The diagnosis of T2DM was made according to the criteria of American Diabetes Association (symptoms of diabetes with casual plasma glucose concentration ≥ 200 mg/dL [11.1 mmol/L] or fasting plasma glucose ≥ 126 mg/dL [7.0 mmol/L], 2-hour postprandial glucose ≥ 200 mg/dL [11.1 mmol/L] during an oral glucose tolerance test, and currently or previously treated with insulin and/or oral hypoglycemic agents) [18].Hypertension was diagnosed according to seventh report of the Joint National Committee on prevention, detection, evaluation, and treatment of high blood pressure (JNC 7)[19].

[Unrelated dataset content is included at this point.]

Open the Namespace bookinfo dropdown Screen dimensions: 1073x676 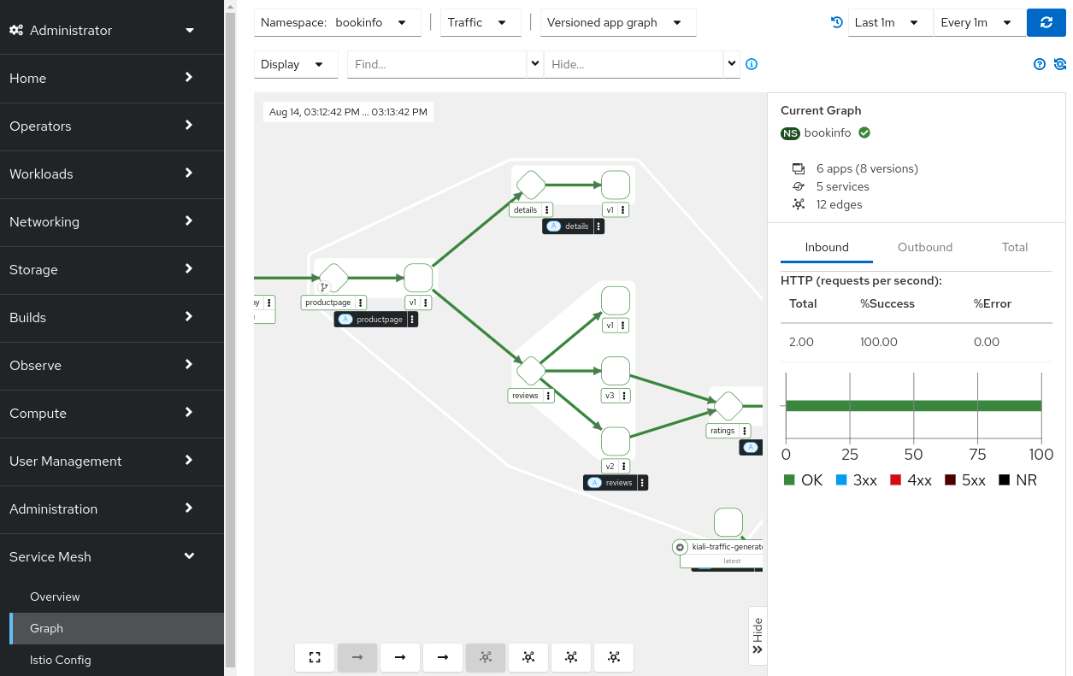click(x=338, y=23)
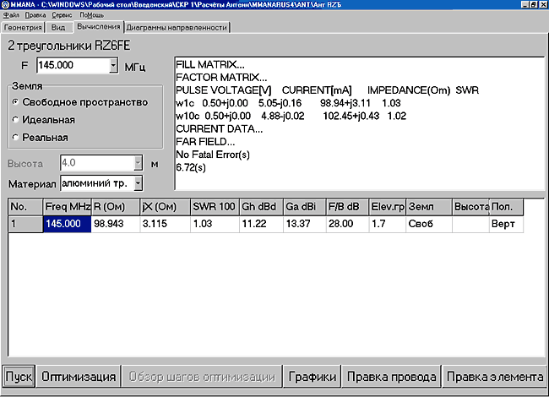Viewport: 549px width, 397px height.
Task: Choose the Идеальная ground radio button
Action: tap(16, 120)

All the blood samples were drawn after an overnight fasting. Blood HbA1c was measured using ion-exchange high performance liquid chromatography with Bio-rad Variant Hemoglobin Testing System (Bio-Rad Laboratories, USA). Plasma glucose, serum insulin, creatinine, total cholesterol, low-density lipoprotein (LDL) cholesterol, high-density lipoprotein (HDL) cholesterol, triglycerides, N-terminal pro-B-type natriuretic peptide (NT-proBNP) were assessed (HITACHI 912 Analyzer, Roche Diagnostics, Germany). Serum levels of high-sensitivity C-reactive protein (hsCRP) were determined by ELISA (Biocheck Laboratories, Toledo, OH, USA). The estimated glomerular filtration rate (eGFR) was computed using the Chronic Kidney Disease Epidemiology Collaboration equation[20].

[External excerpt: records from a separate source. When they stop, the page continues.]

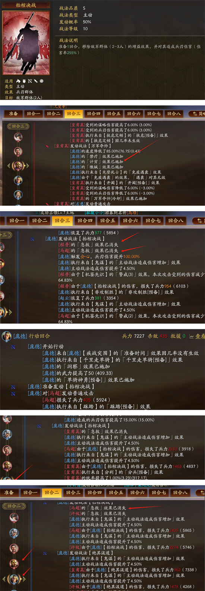Image resolution: width=205 pixels, height=591 pixels.
Task: Click the 回合三 sidebar banner in the 万军夺帅 report
Action: [18, 126]

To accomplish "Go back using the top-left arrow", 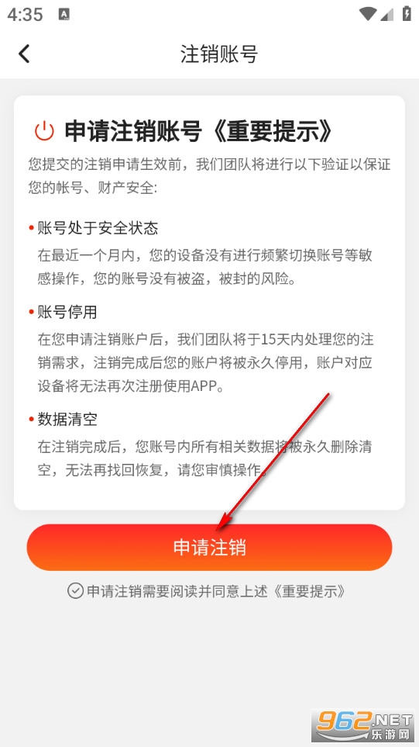I will (24, 54).
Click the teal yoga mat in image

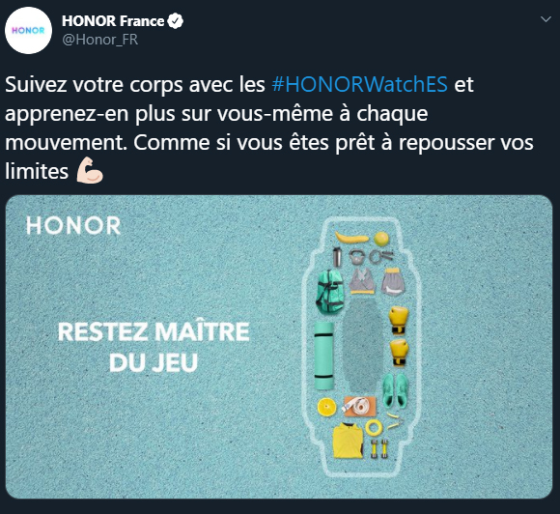(324, 356)
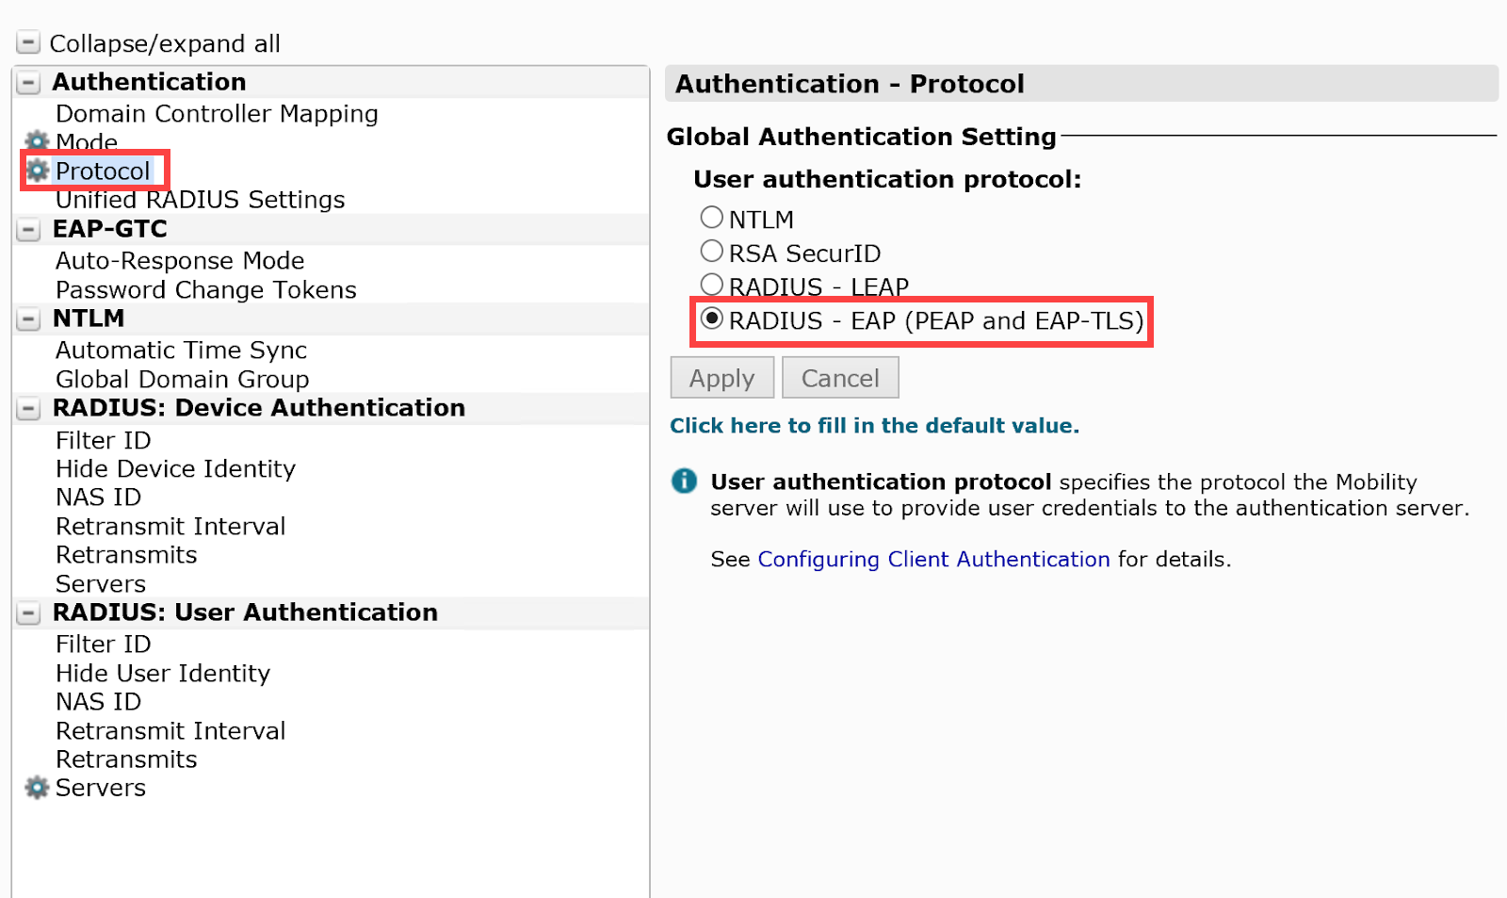Collapse RADIUS: User Authentication section
This screenshot has width=1507, height=898.
point(28,613)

Echocardiographic examination
Comprehensive transthoracic echocardiography was performed on the time of hospitalization and at 12-month follow-up, using a commercially available system (Vivid-I, GE Healthcare, Milwaukee, WI) by a single sonographer credentialed in cardiac ultrasound. Two-dimensional echocardiography and Doppler flow imaging were recorded from standard parasternal and apical transducer positions.

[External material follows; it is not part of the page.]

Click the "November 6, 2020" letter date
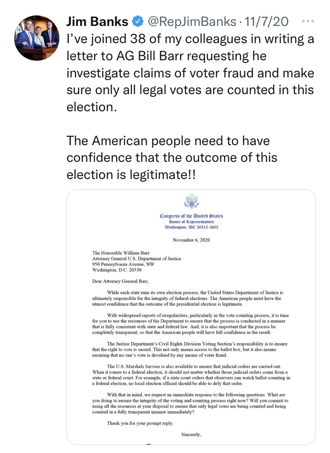The height and width of the screenshot is (453, 330). point(191,240)
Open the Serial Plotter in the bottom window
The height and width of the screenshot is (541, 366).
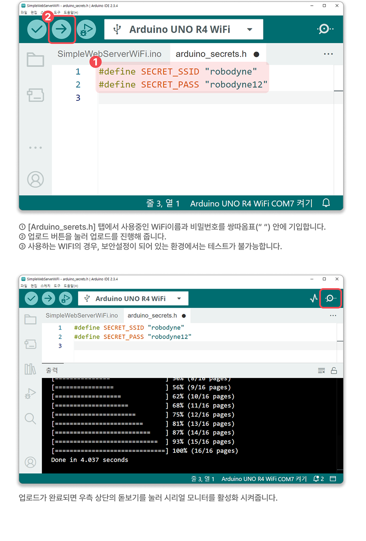(314, 298)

LVEF was calculated using the modified Simpson’s biplane technique. The LV length was measured in the apical 4-chamber view. To facilitate application of clinical normality cut points, LV end-diastolic volume (LVEDV) and LV end-systolic volume (LVESV) were indexed by BSA calculated at each study time point. LV mass was estimated from M-mode measurements by the formula: LV mass = \(0.8\times 1.04\times \left[{\left(LVEDD+IVST+LVPWT\right)}^{3}-{LVEDD}^{3}\right]+0.6\), and was indexed by BSA, where LVEDD is LV end-diastolic diameter, IVST is interventricular septal thickness, LVPWT is LV posterior wall thickness.
Statistical analyses
Continuous variables were presented as median (interquartile range) or mean ± standard deviation, and categorical data were summarized as frequencies (percentages). For continuous variables, normal distribution was evaluated with Kolmogorov-Smirnov test. For non-normally distributed continuous variables, differences were analyzed by Mann-Whitney U test. Differences among groups were analyzed by Student’s t-test or one-way analysis of variance (ANOVA) followed by post hoc Bonferroni correction. Differences in categorical variables were analyzed by χ2 test. Univariate logistic regression analysis was performed to identify univariate predictors of HFrecEF. Afterwards, multivariate regression was performed by entering all the conventional risk factors and significant predictors in the univariate analysis after backward elimination. HbA1c was analyzed both as continuous and categorical variable in univariate and multivariate models. Restricted cubic splines were further used to evaluate the relationship between HbA1c and HFrecEF in the multivariate logistic regression model. Forest plot analysis was performed to show adjusted odds ratio (OR) of HbA1c level in association with HFrecEF in different subgroups. All statistical analyses were performed using the R statistical package v.4.0.3 (R Project for Statistical Computing, Vienna, Austria). A 2-tailed <0.05 was considered statistically significant.